▶ Description of the task: Exactly the lines below from the one with "Instruction: Click the reply arrow icon" up to and including the one with "The image size" make up the answer, with nothing else added.

▶ Records:
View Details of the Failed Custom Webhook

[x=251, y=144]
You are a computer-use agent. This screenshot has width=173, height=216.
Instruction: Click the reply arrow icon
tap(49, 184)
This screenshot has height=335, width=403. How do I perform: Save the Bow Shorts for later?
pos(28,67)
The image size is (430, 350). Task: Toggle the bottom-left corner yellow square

* * *

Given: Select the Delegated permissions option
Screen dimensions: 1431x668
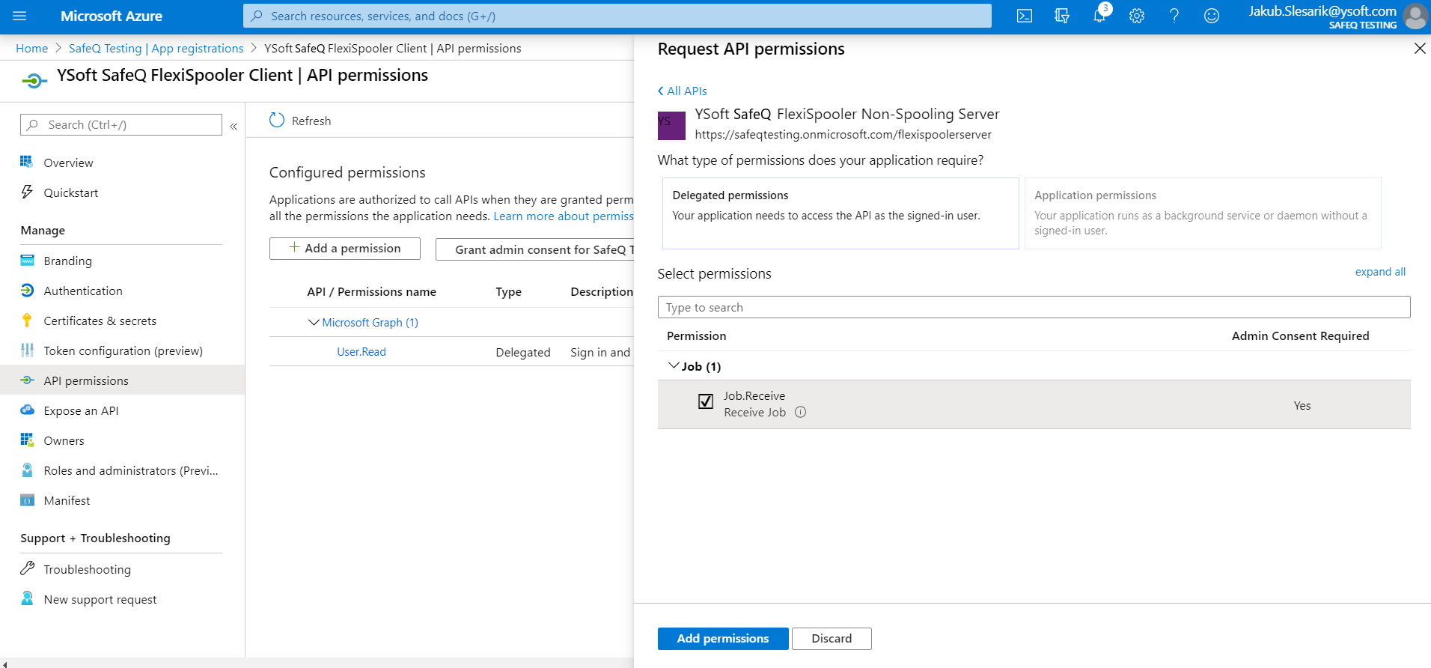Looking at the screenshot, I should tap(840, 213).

==

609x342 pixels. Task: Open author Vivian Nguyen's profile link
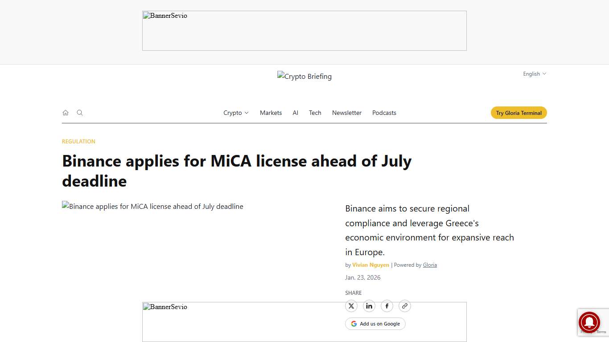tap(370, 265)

▶ Output of the task:
Instruction: Click the reply arrow icon
tap(49, 184)
This screenshot has height=335, width=403. How do I perform: Save the Bow Shorts for later?
pos(28,67)
The image size is (430, 350). Task: Toggle the bottom-left corner yellow square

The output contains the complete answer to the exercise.